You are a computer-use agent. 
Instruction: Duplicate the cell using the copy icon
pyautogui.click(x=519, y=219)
---
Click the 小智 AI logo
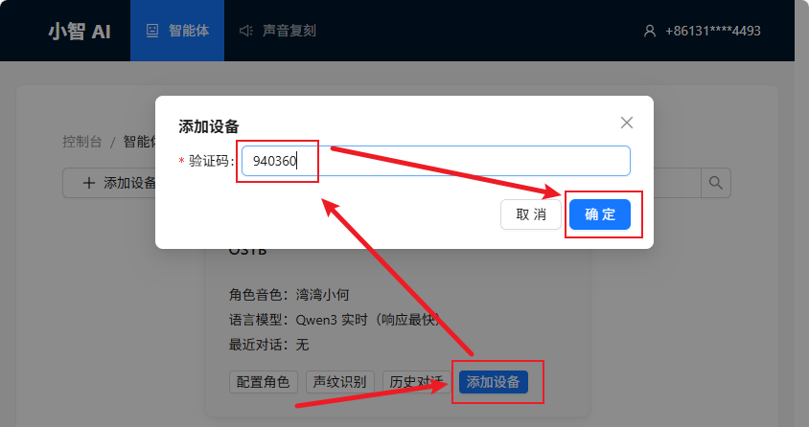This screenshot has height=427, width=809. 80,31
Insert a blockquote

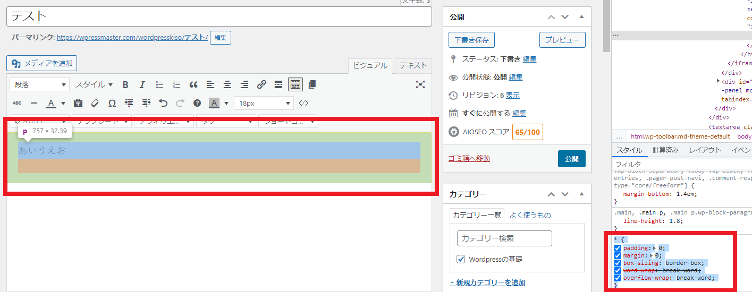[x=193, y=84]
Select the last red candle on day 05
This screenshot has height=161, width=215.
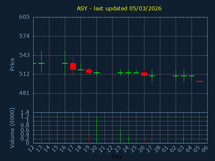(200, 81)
* * *
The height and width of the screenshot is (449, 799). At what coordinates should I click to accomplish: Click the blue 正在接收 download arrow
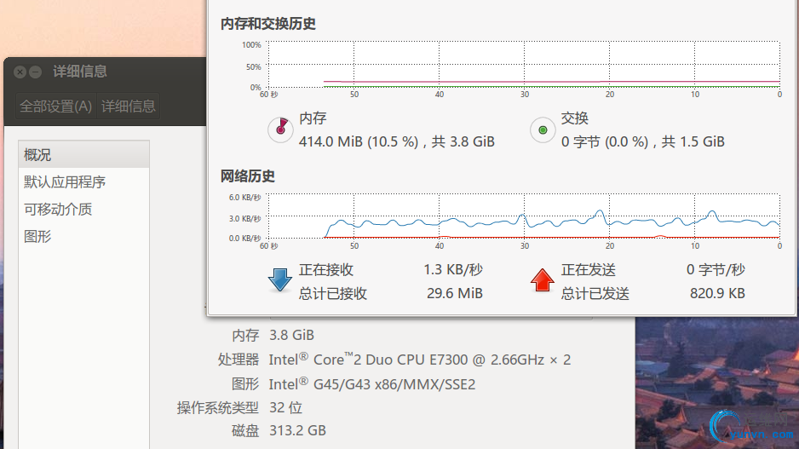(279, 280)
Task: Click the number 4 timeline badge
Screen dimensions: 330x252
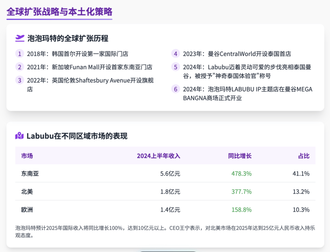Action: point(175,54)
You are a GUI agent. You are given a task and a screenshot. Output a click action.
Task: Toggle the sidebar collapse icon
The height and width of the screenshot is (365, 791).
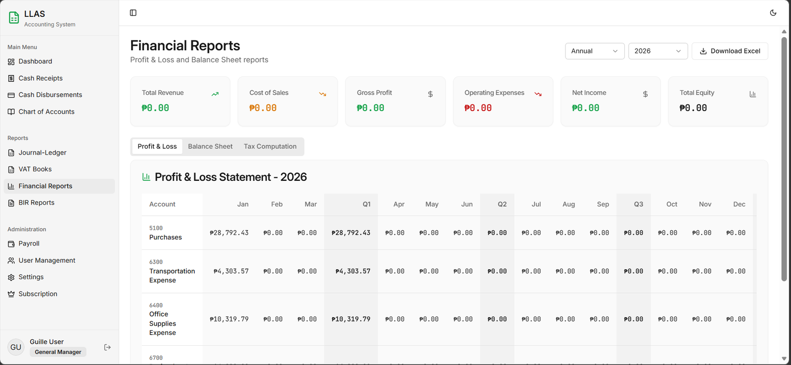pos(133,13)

* **TASK INSTRUCTIONS**
Using the data above, copy each line that contains "agent".

* **WRITTEN SOLUTION**
You are a computer-use agent. 
You are a GUI agent. You are given a task and a screenshot. Output a click action.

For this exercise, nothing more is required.